» **Problem to work on**: Look below for the line containing "Start upload of The Revenant.mp4" and the line containing "Click into the Password", then set down both and every line between them exactly, without pictures.

[Pixel coordinate grounding data]
- Opening Delimiter -
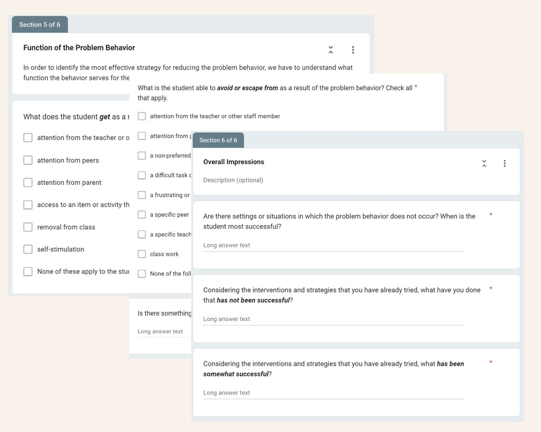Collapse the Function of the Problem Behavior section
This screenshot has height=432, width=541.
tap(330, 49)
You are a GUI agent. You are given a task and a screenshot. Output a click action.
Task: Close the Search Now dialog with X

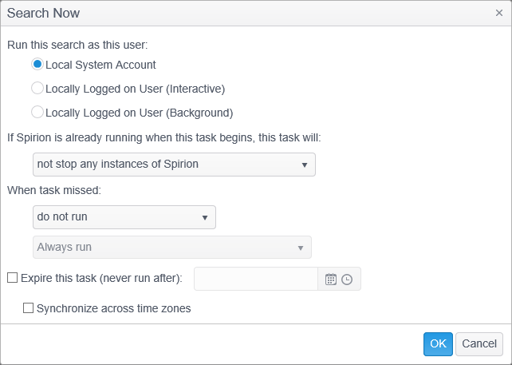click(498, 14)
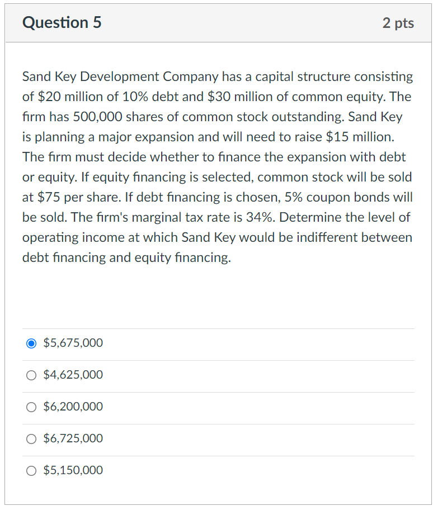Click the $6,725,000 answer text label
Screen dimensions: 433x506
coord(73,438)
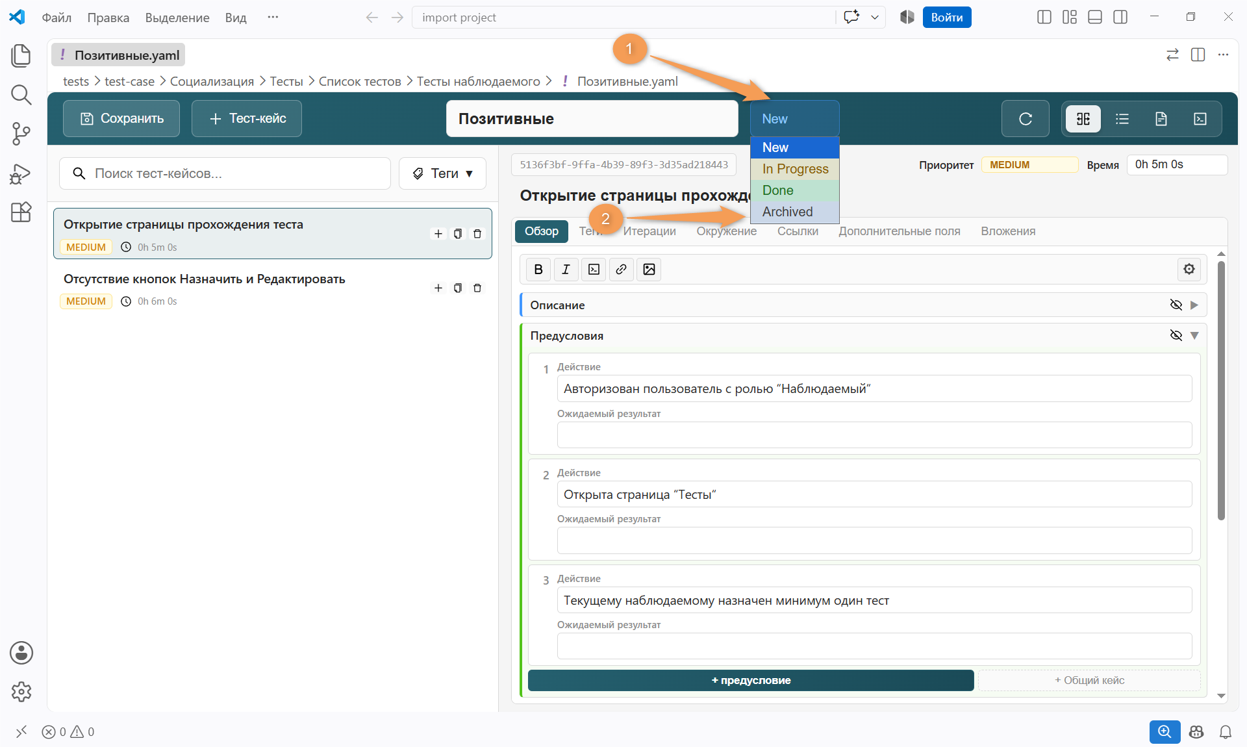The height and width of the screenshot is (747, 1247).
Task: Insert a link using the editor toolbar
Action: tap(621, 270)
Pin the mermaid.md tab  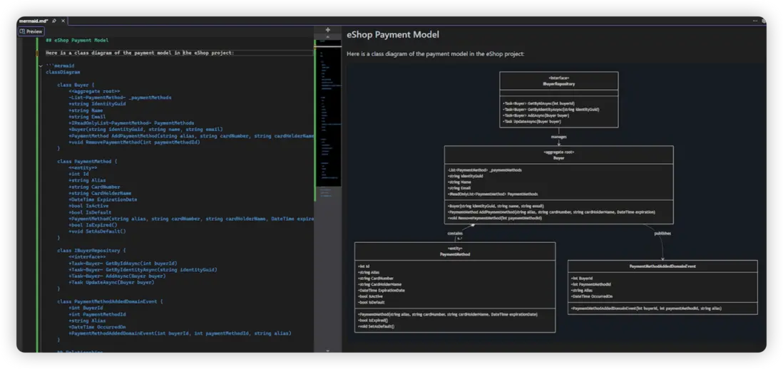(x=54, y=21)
- Closing Delimiter -
- Opening Delimiter -
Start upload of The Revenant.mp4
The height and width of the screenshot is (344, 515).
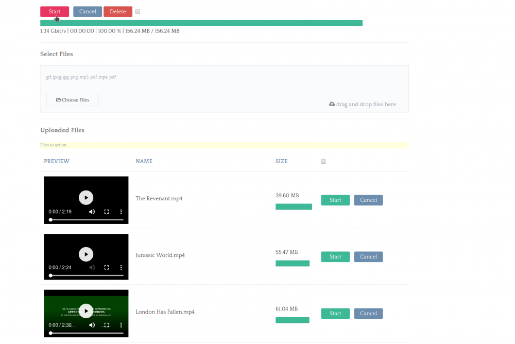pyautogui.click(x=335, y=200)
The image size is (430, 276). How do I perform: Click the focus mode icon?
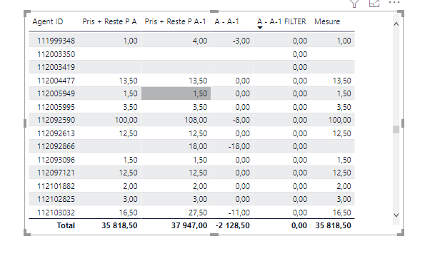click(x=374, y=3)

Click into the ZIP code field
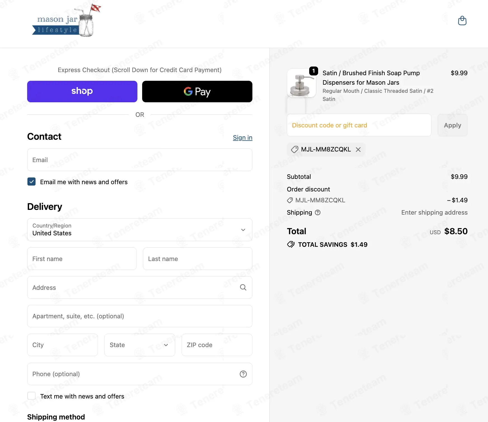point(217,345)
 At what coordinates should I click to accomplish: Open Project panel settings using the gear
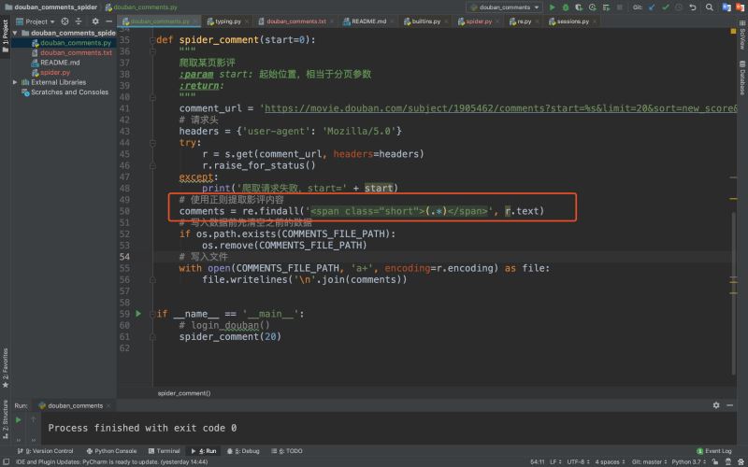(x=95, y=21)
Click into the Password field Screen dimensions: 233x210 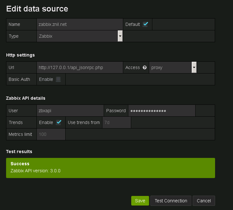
- Closing Delimiter -
» **Result of the exercise**:
Start upload of The Revenant.mp4
The height and width of the screenshot is (344, 515).
pyautogui.click(x=335, y=200)
The image size is (430, 276). How do I perform: Click the focus mode icon?
click(x=374, y=3)

Click into the ZIP code field
point(217,345)
 At what coordinates should I click to accomplish: Open Project panel settings using the gear
(x=95, y=21)
Click into the Password field Screen dimensions: 233x210 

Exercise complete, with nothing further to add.